Because the roads get smaller in the Clinton Hill part (miles 8-10), the crowds seem to close in so it just seems really surreal to have all these people cheering for you.

Mile 10-13
I started to get tired around mile 10. At this point I stopped to stretch every mile since my tight calves were acting up.

I hit mile 13 and was like wow, now I can't go back....I've got to finish. My fear of not making it kinda went to the side at this point. Mile 13 and 13.1 were on the Pulaski bridge which is a "mini-bridge" but more elevation nonetheless.

Mile 13-16
OH HEY ANOTHER BRIDGE. This part from the Pulaski Bridge through Queens and up the Queensboro Bridge was painful. The wind came out of nowhere in Queens. The Queensboro's elevation didn't seem to stop and it was just long yet since we were on the bottom half of the bridge, it shielded the wind a bit. The views from both bridges were great though - Pulaski had a great view of the Manhattan skyline and so did Queensboro.

Mile 16-19
It seems that everyone loves this part of the course and it was cool but I kept thinking about the impending doom that was the Bronx (the part of the course where the crowds thin out and it gets quiet like Queensboro but there isn't great scenery). So I tried to enjoy this part but the WIND. At one point I just stopped and somehow got moved a foot over. It was just insane at this part.

Mile 19 -22
ALL THE BRIDGES! Small but they were still bridges in my book. Slowest miles ever. Plus I was counting wrong - thinking oh it's just 4 more miles when it was really 5 more.

Mile 22-26
I clearly didn't study the end of the course map correctly. I kept thinking we'd enter the park at the top of the park around 110th Street, instead we entered around 86th street. I thought the rest of the course was IN the park but didn't realize the last mile takes you out of the park again to Columbus Circle then back into the park for the finish.
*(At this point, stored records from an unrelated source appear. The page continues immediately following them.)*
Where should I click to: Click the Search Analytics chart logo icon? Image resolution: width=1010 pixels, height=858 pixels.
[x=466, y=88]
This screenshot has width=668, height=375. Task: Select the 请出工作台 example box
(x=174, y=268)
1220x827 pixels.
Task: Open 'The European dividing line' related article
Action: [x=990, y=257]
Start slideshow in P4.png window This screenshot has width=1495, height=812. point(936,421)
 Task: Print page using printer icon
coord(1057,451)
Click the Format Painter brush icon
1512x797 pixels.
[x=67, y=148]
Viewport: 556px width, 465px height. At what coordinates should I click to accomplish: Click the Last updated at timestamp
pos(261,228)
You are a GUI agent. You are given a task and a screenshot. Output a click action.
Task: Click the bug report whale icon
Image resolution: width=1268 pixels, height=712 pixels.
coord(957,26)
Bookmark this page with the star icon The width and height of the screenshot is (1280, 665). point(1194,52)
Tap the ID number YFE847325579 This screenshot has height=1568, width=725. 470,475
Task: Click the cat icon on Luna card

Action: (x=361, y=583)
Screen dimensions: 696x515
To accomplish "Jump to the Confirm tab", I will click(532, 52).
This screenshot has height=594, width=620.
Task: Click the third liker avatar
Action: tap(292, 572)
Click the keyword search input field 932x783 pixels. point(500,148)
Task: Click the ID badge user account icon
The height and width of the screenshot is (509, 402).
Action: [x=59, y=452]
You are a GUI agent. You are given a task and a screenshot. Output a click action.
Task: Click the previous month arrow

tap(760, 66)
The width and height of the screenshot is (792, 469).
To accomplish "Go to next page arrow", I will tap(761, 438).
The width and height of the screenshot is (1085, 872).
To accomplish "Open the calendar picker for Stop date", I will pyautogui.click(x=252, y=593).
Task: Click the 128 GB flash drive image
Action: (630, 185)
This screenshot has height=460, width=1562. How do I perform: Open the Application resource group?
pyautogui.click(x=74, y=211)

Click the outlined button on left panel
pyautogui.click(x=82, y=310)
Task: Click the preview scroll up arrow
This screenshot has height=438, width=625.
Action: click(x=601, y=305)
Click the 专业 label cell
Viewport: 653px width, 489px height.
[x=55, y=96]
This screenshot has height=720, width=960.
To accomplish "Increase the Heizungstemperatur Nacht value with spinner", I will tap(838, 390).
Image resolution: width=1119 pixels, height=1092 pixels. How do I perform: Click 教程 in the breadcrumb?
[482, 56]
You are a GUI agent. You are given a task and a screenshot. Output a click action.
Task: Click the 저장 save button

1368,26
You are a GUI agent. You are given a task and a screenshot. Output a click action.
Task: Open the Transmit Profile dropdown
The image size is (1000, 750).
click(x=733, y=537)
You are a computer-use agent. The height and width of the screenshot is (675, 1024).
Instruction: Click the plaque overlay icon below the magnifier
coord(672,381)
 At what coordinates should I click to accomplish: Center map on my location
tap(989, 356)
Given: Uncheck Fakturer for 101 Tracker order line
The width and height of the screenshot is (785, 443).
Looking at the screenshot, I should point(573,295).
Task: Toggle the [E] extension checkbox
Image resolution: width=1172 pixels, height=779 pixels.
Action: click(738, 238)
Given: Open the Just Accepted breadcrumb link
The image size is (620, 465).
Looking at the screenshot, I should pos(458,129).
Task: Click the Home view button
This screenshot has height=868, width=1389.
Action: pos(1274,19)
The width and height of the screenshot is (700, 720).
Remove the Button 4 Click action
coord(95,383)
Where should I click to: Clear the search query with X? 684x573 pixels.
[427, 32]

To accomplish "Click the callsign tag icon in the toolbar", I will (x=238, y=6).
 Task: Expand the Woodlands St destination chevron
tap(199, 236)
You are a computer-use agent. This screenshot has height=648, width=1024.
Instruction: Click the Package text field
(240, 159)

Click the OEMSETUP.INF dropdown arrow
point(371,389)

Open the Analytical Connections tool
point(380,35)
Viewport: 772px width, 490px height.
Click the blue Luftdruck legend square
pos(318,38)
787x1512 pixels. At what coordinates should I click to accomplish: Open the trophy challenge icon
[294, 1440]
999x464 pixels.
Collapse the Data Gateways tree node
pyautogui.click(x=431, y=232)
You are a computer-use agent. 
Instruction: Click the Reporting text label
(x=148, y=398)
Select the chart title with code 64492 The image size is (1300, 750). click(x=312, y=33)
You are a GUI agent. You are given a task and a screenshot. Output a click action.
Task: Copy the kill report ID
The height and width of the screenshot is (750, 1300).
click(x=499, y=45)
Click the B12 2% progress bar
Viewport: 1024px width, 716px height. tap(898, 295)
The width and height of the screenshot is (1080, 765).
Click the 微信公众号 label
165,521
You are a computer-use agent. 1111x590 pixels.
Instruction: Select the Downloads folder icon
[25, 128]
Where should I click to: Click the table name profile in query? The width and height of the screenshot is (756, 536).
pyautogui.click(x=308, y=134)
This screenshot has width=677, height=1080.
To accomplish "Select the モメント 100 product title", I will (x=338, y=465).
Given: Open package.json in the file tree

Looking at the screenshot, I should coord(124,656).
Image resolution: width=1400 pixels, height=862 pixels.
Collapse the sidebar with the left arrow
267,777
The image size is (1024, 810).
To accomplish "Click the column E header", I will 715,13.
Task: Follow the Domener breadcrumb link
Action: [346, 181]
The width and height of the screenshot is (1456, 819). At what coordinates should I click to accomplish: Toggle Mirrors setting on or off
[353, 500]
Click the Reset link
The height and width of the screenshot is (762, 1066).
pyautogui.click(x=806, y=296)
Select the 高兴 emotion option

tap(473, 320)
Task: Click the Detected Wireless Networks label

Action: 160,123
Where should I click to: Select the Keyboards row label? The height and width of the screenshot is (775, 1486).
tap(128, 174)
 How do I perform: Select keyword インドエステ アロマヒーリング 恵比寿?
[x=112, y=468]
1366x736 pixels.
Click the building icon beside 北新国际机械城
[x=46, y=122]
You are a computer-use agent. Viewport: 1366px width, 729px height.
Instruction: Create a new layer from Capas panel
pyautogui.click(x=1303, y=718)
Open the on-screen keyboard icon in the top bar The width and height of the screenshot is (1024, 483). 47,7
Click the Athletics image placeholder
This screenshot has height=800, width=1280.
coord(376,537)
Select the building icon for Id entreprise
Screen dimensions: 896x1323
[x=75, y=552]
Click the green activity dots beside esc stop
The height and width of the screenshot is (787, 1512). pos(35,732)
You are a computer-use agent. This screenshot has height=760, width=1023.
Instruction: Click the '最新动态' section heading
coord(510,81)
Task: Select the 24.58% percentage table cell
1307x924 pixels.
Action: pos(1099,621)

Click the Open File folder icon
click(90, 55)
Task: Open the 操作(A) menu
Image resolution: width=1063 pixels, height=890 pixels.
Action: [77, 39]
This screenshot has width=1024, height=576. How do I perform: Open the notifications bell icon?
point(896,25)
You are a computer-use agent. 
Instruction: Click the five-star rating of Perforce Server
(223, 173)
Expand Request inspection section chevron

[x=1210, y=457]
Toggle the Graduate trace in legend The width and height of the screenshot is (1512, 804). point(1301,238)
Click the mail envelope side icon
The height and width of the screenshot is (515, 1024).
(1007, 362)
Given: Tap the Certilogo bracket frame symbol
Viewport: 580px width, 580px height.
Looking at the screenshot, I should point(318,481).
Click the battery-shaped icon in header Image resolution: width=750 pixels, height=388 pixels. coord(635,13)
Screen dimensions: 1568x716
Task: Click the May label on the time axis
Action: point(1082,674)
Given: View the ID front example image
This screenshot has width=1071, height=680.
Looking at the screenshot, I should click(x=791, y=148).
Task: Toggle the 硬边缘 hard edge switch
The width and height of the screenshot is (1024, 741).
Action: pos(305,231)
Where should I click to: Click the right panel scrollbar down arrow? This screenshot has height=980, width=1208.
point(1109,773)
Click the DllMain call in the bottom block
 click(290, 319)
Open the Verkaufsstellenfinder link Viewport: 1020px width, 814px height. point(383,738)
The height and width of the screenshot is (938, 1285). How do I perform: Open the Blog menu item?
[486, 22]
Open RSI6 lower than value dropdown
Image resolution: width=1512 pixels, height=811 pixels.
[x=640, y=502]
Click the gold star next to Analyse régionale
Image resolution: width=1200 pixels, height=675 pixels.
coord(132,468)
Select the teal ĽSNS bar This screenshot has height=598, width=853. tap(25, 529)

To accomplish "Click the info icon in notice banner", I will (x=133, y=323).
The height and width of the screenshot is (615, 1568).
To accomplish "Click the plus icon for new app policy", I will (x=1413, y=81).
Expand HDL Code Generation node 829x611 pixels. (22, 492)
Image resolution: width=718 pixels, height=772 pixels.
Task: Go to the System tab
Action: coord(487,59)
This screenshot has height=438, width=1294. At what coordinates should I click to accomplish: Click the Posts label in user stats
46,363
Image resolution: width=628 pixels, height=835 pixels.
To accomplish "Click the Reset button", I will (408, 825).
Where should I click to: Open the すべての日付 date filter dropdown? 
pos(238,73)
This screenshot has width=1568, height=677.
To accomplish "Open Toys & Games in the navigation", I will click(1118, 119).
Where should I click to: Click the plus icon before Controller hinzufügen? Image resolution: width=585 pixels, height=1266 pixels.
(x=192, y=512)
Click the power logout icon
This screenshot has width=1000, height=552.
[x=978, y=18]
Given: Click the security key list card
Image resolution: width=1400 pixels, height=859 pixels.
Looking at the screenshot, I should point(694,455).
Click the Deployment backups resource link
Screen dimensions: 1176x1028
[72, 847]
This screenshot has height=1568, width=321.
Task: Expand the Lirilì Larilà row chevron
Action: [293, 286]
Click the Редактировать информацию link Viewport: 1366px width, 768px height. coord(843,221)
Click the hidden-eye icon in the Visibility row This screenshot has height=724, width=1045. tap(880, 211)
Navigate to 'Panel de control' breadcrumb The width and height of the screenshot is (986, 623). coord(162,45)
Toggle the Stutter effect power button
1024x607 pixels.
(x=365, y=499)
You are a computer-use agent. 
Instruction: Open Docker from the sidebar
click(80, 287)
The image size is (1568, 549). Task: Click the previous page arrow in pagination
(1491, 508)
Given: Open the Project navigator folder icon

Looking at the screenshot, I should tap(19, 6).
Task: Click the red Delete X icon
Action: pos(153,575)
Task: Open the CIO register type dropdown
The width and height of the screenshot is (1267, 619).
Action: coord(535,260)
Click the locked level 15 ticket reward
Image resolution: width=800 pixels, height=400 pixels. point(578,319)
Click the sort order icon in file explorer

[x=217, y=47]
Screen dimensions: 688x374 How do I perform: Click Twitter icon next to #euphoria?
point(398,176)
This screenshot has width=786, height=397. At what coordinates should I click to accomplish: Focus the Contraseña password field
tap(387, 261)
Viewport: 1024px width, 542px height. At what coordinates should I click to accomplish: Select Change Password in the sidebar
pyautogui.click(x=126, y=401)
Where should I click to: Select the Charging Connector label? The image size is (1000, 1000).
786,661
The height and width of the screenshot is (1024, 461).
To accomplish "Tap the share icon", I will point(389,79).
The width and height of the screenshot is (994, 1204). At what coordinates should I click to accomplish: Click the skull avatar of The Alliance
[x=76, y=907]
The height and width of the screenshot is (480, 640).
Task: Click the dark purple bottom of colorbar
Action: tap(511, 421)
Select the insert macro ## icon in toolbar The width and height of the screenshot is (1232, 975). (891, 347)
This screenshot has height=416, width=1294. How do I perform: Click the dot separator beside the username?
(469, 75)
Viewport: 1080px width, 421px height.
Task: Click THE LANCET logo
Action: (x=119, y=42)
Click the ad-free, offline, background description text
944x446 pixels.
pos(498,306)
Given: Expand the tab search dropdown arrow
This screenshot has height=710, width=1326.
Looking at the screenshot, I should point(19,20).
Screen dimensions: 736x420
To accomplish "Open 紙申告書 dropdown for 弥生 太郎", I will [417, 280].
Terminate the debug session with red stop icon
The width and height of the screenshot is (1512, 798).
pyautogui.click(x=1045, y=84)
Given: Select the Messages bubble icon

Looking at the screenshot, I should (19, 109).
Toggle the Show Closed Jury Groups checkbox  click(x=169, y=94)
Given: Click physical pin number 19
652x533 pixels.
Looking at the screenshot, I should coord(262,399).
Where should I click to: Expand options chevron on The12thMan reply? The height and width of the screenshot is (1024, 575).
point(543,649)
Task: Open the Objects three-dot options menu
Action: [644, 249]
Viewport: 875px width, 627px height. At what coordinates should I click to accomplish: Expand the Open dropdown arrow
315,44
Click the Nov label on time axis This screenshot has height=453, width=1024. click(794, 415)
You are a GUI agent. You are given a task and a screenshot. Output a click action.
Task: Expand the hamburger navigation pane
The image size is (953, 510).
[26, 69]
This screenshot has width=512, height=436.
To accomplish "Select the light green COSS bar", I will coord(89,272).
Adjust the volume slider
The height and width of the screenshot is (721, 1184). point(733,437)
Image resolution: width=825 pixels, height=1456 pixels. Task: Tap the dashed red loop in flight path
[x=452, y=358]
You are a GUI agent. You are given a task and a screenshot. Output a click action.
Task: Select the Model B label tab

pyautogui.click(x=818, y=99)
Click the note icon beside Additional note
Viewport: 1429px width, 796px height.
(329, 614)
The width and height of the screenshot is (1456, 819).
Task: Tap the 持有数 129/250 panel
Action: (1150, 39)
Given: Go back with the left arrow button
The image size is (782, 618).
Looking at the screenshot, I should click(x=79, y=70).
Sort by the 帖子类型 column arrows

I was looking at my clock and I took my sweet sweet time, so much so that the sun was starting to set. This was a weird experience for me. I've never finished a race right before sunset.

Post-Race
When I finished there was still light out by the time I got my awesome cape, it was dark out. I got my medal after a short walk, then got a heating blanket then got some food (which was a bit of a downgrade considering past runners said you got an awesome keepsake bag with a ton of food - there was water, gatorade, an apple, pretzels, a protein bar and some protein shake in a plastic bag which you wouldn't use again, maybe I misunderstood). The walk to the cape took forever. I couldn't believe how long it was.

NYRR puts together a logistically crazy race together so well. I mean you literally shut down NYC for this - 50,000 runners is a lot and the amount of security and cops and volunteers is enormous. It's such an amazing race. I cannot wait to do the race again next year. My quads may say otherwise especially with those hills!